Algorithms for Efficient, Compact Online Data Stream Curation
Matthew Andres Moreno, Santiago Rodriguez Papa, Emily Dolson
TL;DR
The paper tackles maintaining a temporally representative, memory-efficient archive of streaming data (stream curation) under read-once, ordered input. It introduces five stateless online policies—Fixed Resolution (FR), Depth-Proportional Resolution (DPR), Recency-Proportional Resolution (RPR), Geometric Sequence nth Root (GSNR), and Curbed Recency-Proportional Resolution (CRPR)—that realize different size-growth and temporal-coverage trade-offs while requiring minimal storage, including $O(1)$ per-update indexing. The authors prove self-consistency for each policy and derive asymptotic space bounds, showing how to achieve both even historical coverage and recency-focused detail, making these methods suitable for low-resource devices.
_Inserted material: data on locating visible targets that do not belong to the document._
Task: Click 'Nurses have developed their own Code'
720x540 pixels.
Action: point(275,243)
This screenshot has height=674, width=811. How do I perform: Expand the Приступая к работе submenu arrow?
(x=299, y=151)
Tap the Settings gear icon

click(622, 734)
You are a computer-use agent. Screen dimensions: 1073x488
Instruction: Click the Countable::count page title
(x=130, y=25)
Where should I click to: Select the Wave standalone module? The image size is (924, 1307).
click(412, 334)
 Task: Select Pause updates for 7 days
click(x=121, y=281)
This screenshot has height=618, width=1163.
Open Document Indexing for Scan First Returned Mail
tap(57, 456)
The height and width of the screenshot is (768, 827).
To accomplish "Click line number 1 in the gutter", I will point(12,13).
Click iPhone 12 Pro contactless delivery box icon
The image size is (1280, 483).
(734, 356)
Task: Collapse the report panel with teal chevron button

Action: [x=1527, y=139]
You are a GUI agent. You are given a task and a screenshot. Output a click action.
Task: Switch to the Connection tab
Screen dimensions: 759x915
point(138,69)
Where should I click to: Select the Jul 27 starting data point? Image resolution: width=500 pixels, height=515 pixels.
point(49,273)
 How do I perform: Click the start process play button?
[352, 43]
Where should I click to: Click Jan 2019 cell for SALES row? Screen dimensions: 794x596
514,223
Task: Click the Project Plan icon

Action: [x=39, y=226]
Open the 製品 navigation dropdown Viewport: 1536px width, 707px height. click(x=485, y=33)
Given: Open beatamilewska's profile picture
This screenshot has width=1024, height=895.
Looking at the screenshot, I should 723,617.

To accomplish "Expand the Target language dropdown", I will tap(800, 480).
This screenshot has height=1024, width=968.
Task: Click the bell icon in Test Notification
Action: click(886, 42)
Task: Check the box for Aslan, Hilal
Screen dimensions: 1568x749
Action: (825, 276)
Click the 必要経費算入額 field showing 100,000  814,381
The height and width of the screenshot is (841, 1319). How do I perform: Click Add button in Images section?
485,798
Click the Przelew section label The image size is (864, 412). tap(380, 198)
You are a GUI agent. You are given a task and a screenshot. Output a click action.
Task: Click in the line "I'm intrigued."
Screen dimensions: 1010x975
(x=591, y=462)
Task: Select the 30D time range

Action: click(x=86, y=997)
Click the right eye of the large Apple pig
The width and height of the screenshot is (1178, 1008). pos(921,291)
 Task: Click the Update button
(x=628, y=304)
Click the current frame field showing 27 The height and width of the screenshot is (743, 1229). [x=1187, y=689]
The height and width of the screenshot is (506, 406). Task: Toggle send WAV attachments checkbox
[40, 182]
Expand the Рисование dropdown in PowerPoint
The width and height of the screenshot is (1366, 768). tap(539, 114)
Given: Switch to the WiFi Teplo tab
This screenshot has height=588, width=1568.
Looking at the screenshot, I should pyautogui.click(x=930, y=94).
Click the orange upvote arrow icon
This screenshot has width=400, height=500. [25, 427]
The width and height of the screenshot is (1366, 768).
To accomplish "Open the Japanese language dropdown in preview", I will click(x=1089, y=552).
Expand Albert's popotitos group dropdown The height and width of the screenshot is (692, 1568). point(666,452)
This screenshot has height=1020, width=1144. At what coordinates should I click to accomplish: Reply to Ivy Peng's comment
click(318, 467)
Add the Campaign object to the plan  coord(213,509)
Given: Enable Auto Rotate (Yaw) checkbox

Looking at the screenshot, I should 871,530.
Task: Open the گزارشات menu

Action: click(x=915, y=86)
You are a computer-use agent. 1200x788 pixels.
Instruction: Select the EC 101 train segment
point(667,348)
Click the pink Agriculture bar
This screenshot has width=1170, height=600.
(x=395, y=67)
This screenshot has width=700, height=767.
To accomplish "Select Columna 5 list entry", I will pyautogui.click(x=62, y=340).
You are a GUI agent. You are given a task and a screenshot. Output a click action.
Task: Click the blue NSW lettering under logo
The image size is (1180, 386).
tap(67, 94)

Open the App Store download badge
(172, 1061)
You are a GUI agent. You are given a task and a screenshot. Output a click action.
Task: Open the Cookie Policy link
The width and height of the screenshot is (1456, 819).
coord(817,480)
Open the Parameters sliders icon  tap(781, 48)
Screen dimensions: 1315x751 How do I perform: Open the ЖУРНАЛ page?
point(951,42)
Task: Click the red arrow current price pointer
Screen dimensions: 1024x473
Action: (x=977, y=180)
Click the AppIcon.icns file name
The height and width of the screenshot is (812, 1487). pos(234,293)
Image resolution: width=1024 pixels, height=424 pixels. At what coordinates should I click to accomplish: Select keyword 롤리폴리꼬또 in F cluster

Beyond hereditary stratigraphy, these techniques generalize to sensor networks, data logging, and other memory-constrained data stream mining scenarios, offering practical improvements in efficiency and scalability for online data processing.
Abstract
Data stream algorithms tackle operations on high-volume sequences of read-once data items. Data stream scenarios include inherently real-time systems like sensor networks and financial markets. They also arise in purely-computational scenarios like ordered traversal of big data or long-running iterative simulations. In this work, we develop methods to maintain running archives of stream data that are temporally representative, a task we call "stream curation." Our approach contributes to rich existing literature on data stream binning, which we extend by providing stateless (i.e., non-iterative) curation schemes that enable key optimizations to trim archive storage overhead and streamline processing of incoming observations. We also broaden support to cover new trade-offs between curated archive size and temporal coverage. We present a suite of five stream curation algorithms that span $\mathcal{O}(n)$, $\mathcal{O}(\log n)$, and $\mathcal{O}(1)$ orders of growth for retained data items. Within each order of growth, algorithms are provided to maintain even coverage across history or bias coverage toward more recent time points. More broadly, memory-efficient stream curation can boost the data stream mining capabilities of low-grade hardware in roles such as sensor nodes and data logging devices.